↓↓↓
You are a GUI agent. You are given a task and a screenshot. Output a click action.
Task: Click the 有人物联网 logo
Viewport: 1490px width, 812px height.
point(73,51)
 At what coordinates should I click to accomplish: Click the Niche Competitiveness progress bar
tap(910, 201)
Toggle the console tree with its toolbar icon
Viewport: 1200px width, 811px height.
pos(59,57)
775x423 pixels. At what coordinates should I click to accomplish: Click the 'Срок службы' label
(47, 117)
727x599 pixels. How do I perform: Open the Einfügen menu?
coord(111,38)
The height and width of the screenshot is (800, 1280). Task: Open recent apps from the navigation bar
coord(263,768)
↑↑↑
### Work instruction
Set out exactly the lines from the one bearing "The height and" through the end of the data, including both ends and omitting all others.

### Answer box
The height and width of the screenshot is (800, 1280). Task: Open recent apps from the navigation bar
coord(263,768)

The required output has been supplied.